Donald Trump a décidé de mettre en pause ses menaces à l’égard de l’Iran, après avoir exprimé des intentions militaires sévères envers le pays. Ce lundi 23 mars, le président américain a annoncé sur son réseau social Truth Social qu’il suspendait l’ultimatum, initialement prévu pour expirer dans moins de 48 heures, concernant les centrales électriques iraniennes.
EN BREF
- Donald Trump suspend son ultimatum à l’Iran après des discussions jugées productives.
- Ce sursis dure cinq jours, avec des menaces de frappes si les négociations échouent.
- Le ministère iranien des Affaires étrangères dément l’existence de discussions avec Washington.

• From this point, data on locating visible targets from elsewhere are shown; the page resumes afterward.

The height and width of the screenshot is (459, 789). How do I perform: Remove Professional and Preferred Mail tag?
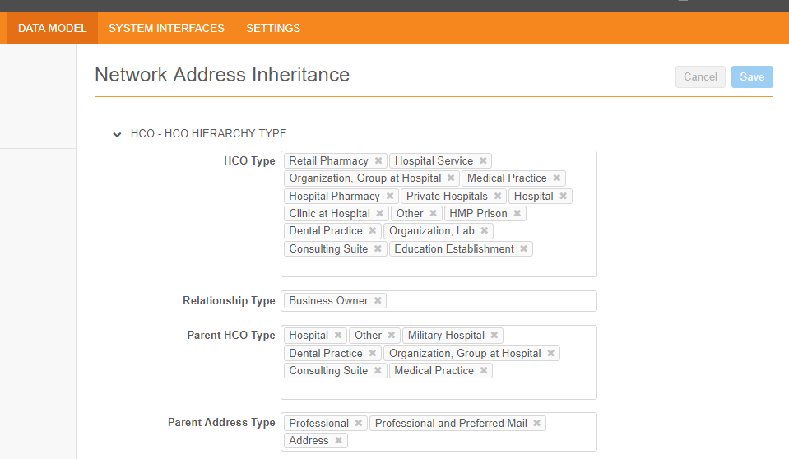click(x=537, y=424)
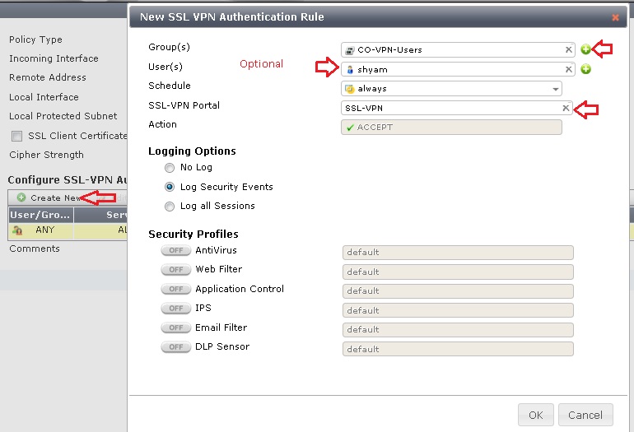Clear the SSL-VPN portal selection

(x=566, y=108)
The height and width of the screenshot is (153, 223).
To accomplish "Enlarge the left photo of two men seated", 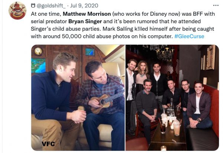I will (x=78, y=98).
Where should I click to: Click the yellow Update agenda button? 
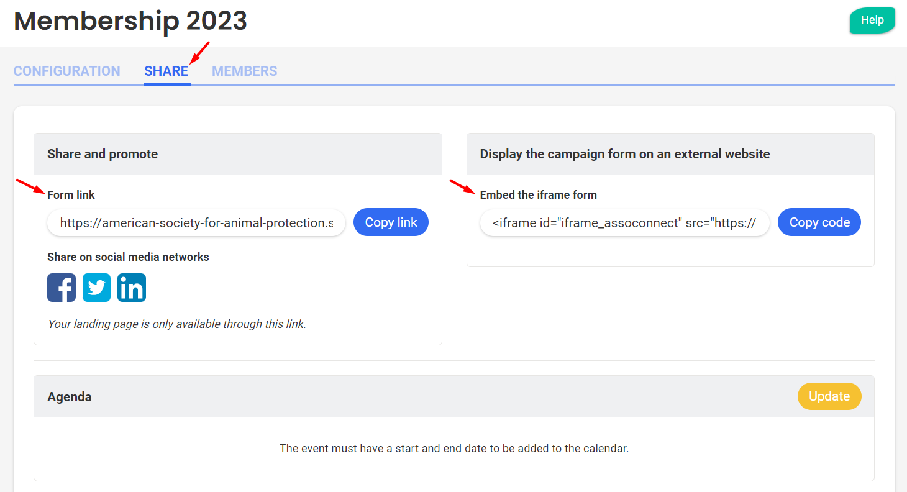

Dans un message optimiste, Trump a déclaré : « Je suis ravi de rapporter que les États-Unis d’Amérique et le pays de l’Iran ont eu, ces deux derniers jours, des conversations productives concernant la résolution totale des hostilités au Moyen-Orient. » Il a ajouté que la nature des échanges était suffisamment encourageante pour justifier le report des frappes militaires. Le président a spécifiquement mentionné que les discussions continueraient tout au long de la semaine.
Ce sursis de cinq jours laisse toutefois planer une menace persistante. Trump a averti qu’il n’hésiterait pas à ordonner des frappes « allègrement » si les pourparlers ne débouchaient pas sur des résultats concrets. Il a également indiqué qu’un « haut dirigeant » iranien, qui n’est pas le guide suprême Mojtaba Khamenei, avait été impliqué dans les négociations.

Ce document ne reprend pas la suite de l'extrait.